> [YOUR OBJECTIVE]
Output every line of the listing, exactly and completely.

> [EXERCISE MATERIAL]

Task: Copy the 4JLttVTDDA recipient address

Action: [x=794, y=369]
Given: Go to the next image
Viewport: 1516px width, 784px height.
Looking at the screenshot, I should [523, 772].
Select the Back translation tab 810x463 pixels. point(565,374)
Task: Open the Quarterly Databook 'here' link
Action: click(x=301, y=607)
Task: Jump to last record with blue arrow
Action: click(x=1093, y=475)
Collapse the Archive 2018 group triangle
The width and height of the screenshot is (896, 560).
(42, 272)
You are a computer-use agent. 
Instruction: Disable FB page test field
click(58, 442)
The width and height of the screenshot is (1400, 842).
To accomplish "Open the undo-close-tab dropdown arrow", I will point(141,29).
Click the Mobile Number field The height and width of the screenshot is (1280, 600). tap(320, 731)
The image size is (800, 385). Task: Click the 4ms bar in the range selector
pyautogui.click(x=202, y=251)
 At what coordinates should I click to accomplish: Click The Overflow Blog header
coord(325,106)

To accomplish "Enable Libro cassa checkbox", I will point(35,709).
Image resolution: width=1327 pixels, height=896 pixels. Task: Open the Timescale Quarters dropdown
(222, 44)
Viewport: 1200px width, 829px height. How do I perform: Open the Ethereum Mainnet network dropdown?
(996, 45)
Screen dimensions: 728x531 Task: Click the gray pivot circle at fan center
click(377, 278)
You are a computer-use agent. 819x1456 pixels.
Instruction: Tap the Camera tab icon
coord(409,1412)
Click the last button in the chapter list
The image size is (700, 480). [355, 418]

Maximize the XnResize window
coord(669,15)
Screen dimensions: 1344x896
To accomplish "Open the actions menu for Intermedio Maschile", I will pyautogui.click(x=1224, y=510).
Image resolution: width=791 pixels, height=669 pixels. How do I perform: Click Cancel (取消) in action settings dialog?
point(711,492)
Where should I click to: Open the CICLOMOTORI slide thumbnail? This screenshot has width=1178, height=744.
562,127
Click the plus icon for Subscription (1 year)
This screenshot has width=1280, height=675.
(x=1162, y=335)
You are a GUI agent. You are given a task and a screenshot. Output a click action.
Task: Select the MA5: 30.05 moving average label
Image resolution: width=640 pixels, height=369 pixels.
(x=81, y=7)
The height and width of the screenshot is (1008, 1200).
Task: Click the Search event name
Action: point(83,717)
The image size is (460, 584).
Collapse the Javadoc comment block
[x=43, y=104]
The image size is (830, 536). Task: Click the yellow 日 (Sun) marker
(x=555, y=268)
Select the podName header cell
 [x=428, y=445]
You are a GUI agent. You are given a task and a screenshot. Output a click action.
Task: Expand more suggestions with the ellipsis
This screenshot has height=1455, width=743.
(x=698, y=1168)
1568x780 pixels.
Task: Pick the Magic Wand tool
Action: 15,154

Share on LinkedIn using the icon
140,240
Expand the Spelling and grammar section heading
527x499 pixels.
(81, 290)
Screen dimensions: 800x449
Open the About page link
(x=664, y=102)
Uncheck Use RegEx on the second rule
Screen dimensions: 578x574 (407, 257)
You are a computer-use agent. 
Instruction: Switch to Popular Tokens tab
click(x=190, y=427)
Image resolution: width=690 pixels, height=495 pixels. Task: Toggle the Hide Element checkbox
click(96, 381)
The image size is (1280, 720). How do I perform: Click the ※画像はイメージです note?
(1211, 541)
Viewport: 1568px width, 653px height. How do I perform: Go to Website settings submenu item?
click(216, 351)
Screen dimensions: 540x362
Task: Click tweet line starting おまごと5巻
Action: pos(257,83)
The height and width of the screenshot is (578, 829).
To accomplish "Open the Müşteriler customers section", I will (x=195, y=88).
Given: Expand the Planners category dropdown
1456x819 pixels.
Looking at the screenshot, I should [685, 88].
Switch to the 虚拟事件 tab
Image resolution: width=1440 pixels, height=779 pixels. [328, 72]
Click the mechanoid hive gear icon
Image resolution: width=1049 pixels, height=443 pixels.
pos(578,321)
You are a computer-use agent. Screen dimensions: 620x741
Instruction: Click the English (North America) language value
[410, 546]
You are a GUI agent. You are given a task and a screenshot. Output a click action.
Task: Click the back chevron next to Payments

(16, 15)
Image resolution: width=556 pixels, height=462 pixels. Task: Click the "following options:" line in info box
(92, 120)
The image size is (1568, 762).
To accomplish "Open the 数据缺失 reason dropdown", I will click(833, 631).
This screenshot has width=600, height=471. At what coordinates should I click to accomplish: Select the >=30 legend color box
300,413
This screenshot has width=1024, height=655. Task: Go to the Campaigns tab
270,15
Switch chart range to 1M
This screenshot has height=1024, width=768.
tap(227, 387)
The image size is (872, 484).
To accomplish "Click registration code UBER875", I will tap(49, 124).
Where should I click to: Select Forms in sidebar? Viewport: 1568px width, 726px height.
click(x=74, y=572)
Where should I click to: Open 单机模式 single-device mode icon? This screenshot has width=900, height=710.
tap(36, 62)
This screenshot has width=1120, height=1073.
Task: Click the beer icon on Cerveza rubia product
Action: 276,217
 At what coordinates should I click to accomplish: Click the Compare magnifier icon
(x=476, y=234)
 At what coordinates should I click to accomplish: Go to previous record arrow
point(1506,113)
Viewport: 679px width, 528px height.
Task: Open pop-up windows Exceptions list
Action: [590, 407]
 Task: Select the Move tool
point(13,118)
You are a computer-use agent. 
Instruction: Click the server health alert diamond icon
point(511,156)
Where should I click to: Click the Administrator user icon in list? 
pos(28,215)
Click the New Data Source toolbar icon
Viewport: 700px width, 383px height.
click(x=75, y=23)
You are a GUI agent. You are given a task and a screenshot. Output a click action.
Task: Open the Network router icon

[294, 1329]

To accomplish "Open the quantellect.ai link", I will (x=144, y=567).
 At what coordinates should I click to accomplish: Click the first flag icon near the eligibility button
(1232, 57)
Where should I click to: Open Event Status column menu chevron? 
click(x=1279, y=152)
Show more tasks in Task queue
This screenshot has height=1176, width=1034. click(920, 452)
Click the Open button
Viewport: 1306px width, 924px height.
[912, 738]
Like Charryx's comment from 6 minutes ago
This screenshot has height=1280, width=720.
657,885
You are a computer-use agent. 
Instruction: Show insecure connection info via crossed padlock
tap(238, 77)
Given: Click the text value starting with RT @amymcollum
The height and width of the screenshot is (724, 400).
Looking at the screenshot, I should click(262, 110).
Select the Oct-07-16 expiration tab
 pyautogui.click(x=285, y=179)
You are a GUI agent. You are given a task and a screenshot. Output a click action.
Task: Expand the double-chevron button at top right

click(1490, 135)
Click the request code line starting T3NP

> [RESULT OF THE TASK]
Task: Copy the 4JLttVTDDA recipient address

Action: [x=794, y=369]
Given: Go to the next image
Viewport: 1516px width, 784px height.
Looking at the screenshot, I should [523, 772].
Select the Back translation tab 810x463 pixels. point(565,374)
Task: Open the Quarterly Databook 'here' link
Action: click(x=301, y=607)
Task: Jump to last record with blue arrow
Action: click(x=1093, y=475)
Collapse the Archive 2018 group triangle
The width and height of the screenshot is (896, 560).
(42, 272)
You are a computer-use agent. 
Instruction: Disable FB page test field
click(58, 442)
The width and height of the screenshot is (1400, 842).
To accomplish "Open the undo-close-tab dropdown arrow", I will point(141,29).
Click the Mobile Number field The height and width of the screenshot is (1280, 600). tap(320, 731)
The image size is (800, 385). Task: Click the 4ms bar in the range selector
pyautogui.click(x=202, y=251)
 At what coordinates should I click to accomplish: Click The Overflow Blog header
coord(325,106)

To accomplish "Enable Libro cassa checkbox", I will point(35,709).
Image resolution: width=1327 pixels, height=896 pixels. Task: Open the Timescale Quarters dropdown
(222, 44)
Viewport: 1200px width, 829px height. How do I perform: Open the Ethereum Mainnet network dropdown?
(996, 45)
Screen dimensions: 728x531 Task: Click the gray pivot circle at fan center
click(377, 278)
You are a computer-use agent. 819x1456 pixels.
Instruction: Tap the Camera tab icon
coord(409,1412)
Click the last button in the chapter list
The image size is (700, 480). [355, 418]

Maximize the XnResize window
coord(669,15)
Screen dimensions: 1344x896
To accomplish "Open the actions menu for Intermedio Maschile", I will pyautogui.click(x=1224, y=510).
Image resolution: width=791 pixels, height=669 pixels. How do I perform: Click Cancel (取消) in action settings dialog?
point(711,492)
Where should I click to: Open the CICLOMOTORI slide thumbnail? This screenshot has width=1178, height=744.
562,127
Click the plus icon for Subscription (1 year)
This screenshot has width=1280, height=675.
(x=1162, y=335)
You are a GUI agent. You are given a task and a screenshot. Output a click action.
Task: Select the MA5: 30.05 moving average label
Image resolution: width=640 pixels, height=369 pixels.
(x=81, y=7)
The height and width of the screenshot is (1008, 1200).
Task: Click the Search event name
Action: point(83,717)
The image size is (460, 584).
Collapse the Javadoc comment block
[x=43, y=104]
The image size is (830, 536). Task: Click the yellow 日 (Sun) marker
(x=555, y=268)
Select the podName header cell
 [x=428, y=445]
You are a GUI agent. You are given a task and a screenshot. Output a click action.
Task: Expand more suggestions with the ellipsis
This screenshot has height=1455, width=743.
(x=698, y=1168)
1568x780 pixels.
Task: Pick the Magic Wand tool
Action: 15,154

Share on LinkedIn using the icon
140,240
Expand the Spelling and grammar section heading
527x499 pixels.
(81, 290)
Screen dimensions: 800x449
Open the About page link
(x=664, y=102)
Uncheck Use RegEx on the second rule
Screen dimensions: 578x574 (407, 257)
You are a computer-use agent. 
Instruction: Switch to Popular Tokens tab
click(x=190, y=427)
Image resolution: width=690 pixels, height=495 pixels. Task: Toggle the Hide Element checkbox
click(96, 381)
The image size is (1280, 720). How do I perform: Click the ※画像はイメージです note?
(1211, 541)
Viewport: 1568px width, 653px height. How do I perform: Go to Website settings submenu item?
click(216, 351)
Screen dimensions: 540x362
Task: Click tweet line starting おまごと5巻
Action: pos(257,83)
The height and width of the screenshot is (578, 829).
To accomplish "Open the Müşteriler customers section", I will (x=195, y=88).
Given: Expand the Planners category dropdown
1456x819 pixels.
Looking at the screenshot, I should [685, 88].
Switch to the 虚拟事件 tab
Image resolution: width=1440 pixels, height=779 pixels. [328, 72]
Click the mechanoid hive gear icon
Image resolution: width=1049 pixels, height=443 pixels.
pos(578,321)
You are a computer-use agent. Screen dimensions: 620x741
Instruction: Click the English (North America) language value
[410, 546]
You are a GUI agent. You are given a task and a screenshot. Output a click action.
Task: Click the back chevron next to Payments

(16, 15)
Image resolution: width=556 pixels, height=462 pixels. Task: Click the "following options:" line in info box
(92, 120)
The image size is (1568, 762).
To accomplish "Open the 数据缺失 reason dropdown", I will click(833, 631).
This screenshot has width=600, height=471. At what coordinates should I click to accomplish: Select the >=30 legend color box
300,413
This screenshot has width=1024, height=655. Task: Go to the Campaigns tab
270,15
Switch chart range to 1M
This screenshot has height=1024, width=768.
tap(227, 387)
The image size is (872, 484).
To accomplish "Click registration code UBER875", I will tap(49, 124).
Where should I click to: Select Forms in sidebar? Viewport: 1568px width, 726px height.
click(x=74, y=572)
Where should I click to: Open 单机模式 single-device mode icon? This screenshot has width=900, height=710.
tap(36, 62)
This screenshot has width=1120, height=1073.
Task: Click the beer icon on Cerveza rubia product
Action: 276,217
 At what coordinates should I click to accomplish: Click the Compare magnifier icon
(x=476, y=234)
 At what coordinates should I click to accomplish: Go to previous record arrow
point(1506,113)
Viewport: 679px width, 528px height.
Task: Open pop-up windows Exceptions list
Action: [590, 407]
 Task: Select the Move tool
point(13,118)
You are a computer-use agent. 
Instruction: Click the server health alert diamond icon
point(511,156)
Where should I click to: Click the Administrator user icon in list? 
pos(28,215)
Click the New Data Source toolbar icon
Viewport: 700px width, 383px height.
click(x=75, y=23)
You are a GUI agent. You are given a task and a screenshot. Output a click action.
Task: Open the Network router icon

[294, 1329]

To accomplish "Open the quantellect.ai link", I will (x=144, y=567).
 At what coordinates should I click to accomplish: Click the first flag icon near the eligibility button
(1232, 57)
Where should I click to: Open Event Status column menu chevron? 
click(x=1279, y=152)
Show more tasks in Task queue
This screenshot has height=1176, width=1034. click(920, 452)
Click the Open button
Viewport: 1306px width, 924px height.
[912, 738]
Like Charryx's comment from 6 minutes ago
This screenshot has height=1280, width=720.
657,885
You are a computer-use agent. 
Instruction: Show insecure connection info via crossed padlock
tap(238, 77)
Given: Click the text value starting with RT @amymcollum
The height and width of the screenshot is (724, 400).
Looking at the screenshot, I should click(262, 110).
Select the Oct-07-16 expiration tab
 pyautogui.click(x=285, y=179)
You are a GUI agent. You are given a task and a screenshot. Output a click action.
Task: Expand the double-chevron button at top right

click(1490, 135)
Click the request code line starting T3NP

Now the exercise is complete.